UNESCO's Man and the Biosphere Programme celebrates its 50th birthday

In biosphere reserves, the places where MAB operates, people and nature learn to live together in harmony. UNESCO-designated biosphere reserves are a living testimony to just how vital better conservation of natural areas will be to maintain the ecosystems on which humans depend and keep global warming within internationally agreed limits.

Over the years, biosphere reserves have become hubs for local innovation in the protection of ecosystem services and biodiversity conservation, education for sustainable development, green and circular economies and investment in nature-based solutions. They are currently expanding the practice of open science. Each biosphere reserve promotes local solutions to global challenges, monitoring results and sharing best practices. Each stresses a multistakeholder approach to management implicating civil society, indigenous and local communities, young people and the private sector.

Since designated biosphere reserves cover about 6 per cent of the Earth's land mass, roughly the size of Australia, they are contributing to the target of protecting 30 per cent of the Earth's surface by 2030. However, MAB is calling for a 100 per cent paradigm shift in our approach to development towards a global model that systematically combines biodiversity conservation with its sustainable use everywhere, rather than solely in protected areas.

In June 2021. MAB added 20 new sites in 21 countries to its World Network, including the first sites in Lesotho, Libya and Saudi Arabia. In Europe, the transboundary Mura-Drava-Danube Biosphere Reserve became the first designated site to be comanaged by five countries, namely: Austria, Croatia, Hungary, Serbia and Slovenia.

The World Network now contains 727 biosphere reserves in 131 countries, including 22 transboundary sites.

MAB celebrated its 50th birthday at a virtual Biodiversity Forum in March, with famed ethologist Jane Goodall – whose wild chimpanzee research centre is based in Gombe Masito Ugalla Biosphere Reserve in Tanzania – as spokesperson. Guests included LVMH Group administrator Antoine Arnault, who presented the company's major new five-year partnership with MAB, focused on conservation and sustainable employment in eight biosphere reserves in the Amazon.

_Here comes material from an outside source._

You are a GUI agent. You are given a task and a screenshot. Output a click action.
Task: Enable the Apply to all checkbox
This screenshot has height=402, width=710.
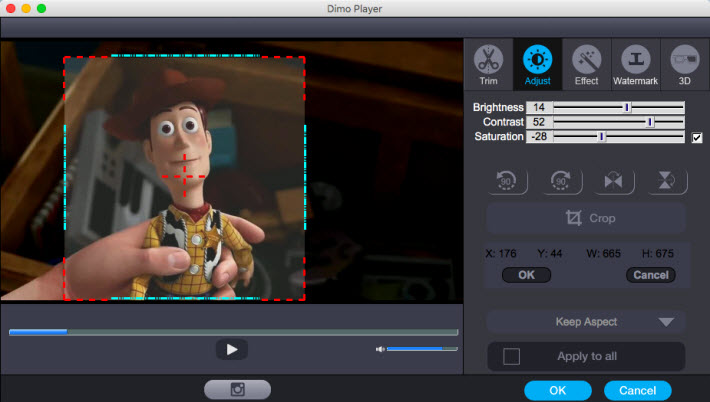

Other celebration highlights vividly illustrate MAB's revolutionary work: a multimedia exhibition, 'It's about life', in which inhabitants of over 30 biosphere reserves present their sites and their work; an artwork created by UNESCO Goodwill Ambassador Vik Muniz with pictures and objects offered by dozens of sites in the World Network; and a filmed interview with Brazilian photographer Sebastião Salgado, whose project in the Mata Atlântica Biosphere Reserve has replanted three million trees, among others.

In biosphere reserves, the places where MAB operates, people and nature learn to live together in harmony. UNESCO-designated biosphere reserves are a living testimony to just how vital better conservation of natural areas will be to maintain the ecosystems on which humans depend and keep global warming within internationally agreed limits.